= Junior Crehan =

Junior Crehan (born Martin Crehan, 17 January 1908 – 3 August 1998) was an Irish fiddle player who composed a number of tunes that remain popular within the Irish Traditional Music community.

==Biography==
Crehan was born and raised in Bonavilla, Ballymackea Beg near Mullagh, County Clare on the West coast of County Clare. While his father was not a musician, his mother played the concertina. The Crehans frequently opened their home for social occasions, so live music and was a fixture in their home. Junior first took up the concertina himself, but took an interest in an old fiddle in the house, and took up the process of restoring it himself. When established fiddler Thady Casey heard Crehan play in a pub (having taught himself initially), he offered to tutor him - as a result, Crehan learned the fundamentals of fiddling from Thady, and learned stylistically from both him and his brother, Scully Casey, who was also a respected fiddler. Subsequently, Junior became a sought-after musician for country house dances until their decline in the 1930s (exacerbated in particular by the Public Dance Halls Act of 1935).

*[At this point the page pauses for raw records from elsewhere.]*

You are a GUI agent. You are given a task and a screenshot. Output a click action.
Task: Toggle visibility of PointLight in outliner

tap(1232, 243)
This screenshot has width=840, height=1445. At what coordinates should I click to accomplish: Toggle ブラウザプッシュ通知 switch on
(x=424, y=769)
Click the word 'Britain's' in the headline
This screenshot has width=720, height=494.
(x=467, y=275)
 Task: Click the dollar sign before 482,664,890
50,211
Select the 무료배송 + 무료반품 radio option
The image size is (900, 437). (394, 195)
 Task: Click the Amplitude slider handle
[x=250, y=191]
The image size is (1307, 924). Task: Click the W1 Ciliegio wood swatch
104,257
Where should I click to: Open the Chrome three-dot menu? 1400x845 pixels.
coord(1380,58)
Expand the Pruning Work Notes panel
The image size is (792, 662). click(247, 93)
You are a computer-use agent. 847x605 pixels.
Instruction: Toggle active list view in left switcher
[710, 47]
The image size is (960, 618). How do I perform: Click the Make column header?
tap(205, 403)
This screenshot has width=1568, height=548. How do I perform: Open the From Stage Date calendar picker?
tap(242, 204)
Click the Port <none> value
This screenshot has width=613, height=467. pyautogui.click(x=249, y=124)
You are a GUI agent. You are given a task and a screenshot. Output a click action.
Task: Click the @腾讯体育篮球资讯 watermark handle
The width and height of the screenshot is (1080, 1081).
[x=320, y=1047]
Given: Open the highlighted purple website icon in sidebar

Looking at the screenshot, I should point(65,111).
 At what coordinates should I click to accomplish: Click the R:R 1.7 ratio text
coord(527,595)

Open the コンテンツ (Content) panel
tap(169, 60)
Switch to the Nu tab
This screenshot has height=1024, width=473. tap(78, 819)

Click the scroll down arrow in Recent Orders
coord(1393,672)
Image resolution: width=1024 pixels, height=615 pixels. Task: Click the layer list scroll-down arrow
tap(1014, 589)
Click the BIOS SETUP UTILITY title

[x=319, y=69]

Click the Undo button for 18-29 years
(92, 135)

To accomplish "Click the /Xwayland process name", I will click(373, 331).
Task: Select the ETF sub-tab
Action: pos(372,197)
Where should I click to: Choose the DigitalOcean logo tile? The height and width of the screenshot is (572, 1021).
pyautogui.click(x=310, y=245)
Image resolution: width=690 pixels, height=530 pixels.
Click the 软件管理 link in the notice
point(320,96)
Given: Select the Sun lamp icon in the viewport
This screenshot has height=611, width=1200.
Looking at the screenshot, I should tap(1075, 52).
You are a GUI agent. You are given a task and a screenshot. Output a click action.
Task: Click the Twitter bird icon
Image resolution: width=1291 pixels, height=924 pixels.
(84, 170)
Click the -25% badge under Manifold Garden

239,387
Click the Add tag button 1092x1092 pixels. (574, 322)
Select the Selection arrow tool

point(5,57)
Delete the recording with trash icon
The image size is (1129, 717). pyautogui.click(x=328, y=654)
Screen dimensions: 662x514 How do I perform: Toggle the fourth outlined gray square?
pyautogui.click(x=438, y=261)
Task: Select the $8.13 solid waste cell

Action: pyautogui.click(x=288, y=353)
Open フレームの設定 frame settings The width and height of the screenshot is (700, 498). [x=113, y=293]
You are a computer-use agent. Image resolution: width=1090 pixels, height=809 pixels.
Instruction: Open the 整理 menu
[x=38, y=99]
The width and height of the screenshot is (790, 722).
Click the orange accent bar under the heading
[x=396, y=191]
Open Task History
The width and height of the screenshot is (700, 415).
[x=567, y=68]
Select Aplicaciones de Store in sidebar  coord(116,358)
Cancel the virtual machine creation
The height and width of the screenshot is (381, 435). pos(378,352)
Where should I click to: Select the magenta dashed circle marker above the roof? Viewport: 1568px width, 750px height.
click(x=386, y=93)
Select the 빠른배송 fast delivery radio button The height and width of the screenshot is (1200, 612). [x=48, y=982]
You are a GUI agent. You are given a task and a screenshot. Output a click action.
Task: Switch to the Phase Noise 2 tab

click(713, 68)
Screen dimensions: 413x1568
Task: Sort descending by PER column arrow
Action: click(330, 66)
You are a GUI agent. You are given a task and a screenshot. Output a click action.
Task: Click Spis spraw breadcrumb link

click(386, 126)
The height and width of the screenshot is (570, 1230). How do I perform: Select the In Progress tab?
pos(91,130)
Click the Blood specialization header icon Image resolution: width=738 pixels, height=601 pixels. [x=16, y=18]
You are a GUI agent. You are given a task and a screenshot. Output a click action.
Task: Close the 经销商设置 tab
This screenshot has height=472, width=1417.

According to Muiris Ó Rócháin Crehan was also influenced by Uilleann pipes-player Johnny Doran.

Crehan was encouraged by the folk revivals of the 1950s and later, and involved himself with Comhaltas Ceoltoíri Éireann, at one point serving as president of its Clare branch.

==Playing style==
Crehan's peers have described his playing as "sweet" and "emotive," and his bowing as "economical." He is said to have relied more on rhythmic variation than on ornamentation, and relying heavily on long rolls when he did use ornamentation. He made extensive use of double-stops, and music writer Barry Taylor suggests this may result from the influence of his friendships with uilleann pipers Willie Clancy and Johnny Doran.

==Compositions==
A number of tunes currently popular within the Irish Traditional Music community were written by Junior. These include Poll an Mhadra Uisce (The Otter's Holt), written with reference to some otters near his family home that would approach when music was played. A further and even better-known example is "The Mist Covered Mountain", inspired by Mount Callan which can be seen from his home in West Clare. It has been recorded by Matt Molloy, Dervish, Kevin Burke, Kevin Crawford, and numerous others.

==Discography==
Crehan did not record as a featured artist, but did play on individual selections on these recordings:
- Ceol an Clair, Vol. I (Comhaltas Ceoltóirí Éireann CL 17)
- An Irish Dance Party: The Laichtin Naofa Ceili Band (Dublin Records LP 1007)

==Trivia==
Crehan often played in Gleeson's Pub in Coore. He did this for about 70 years.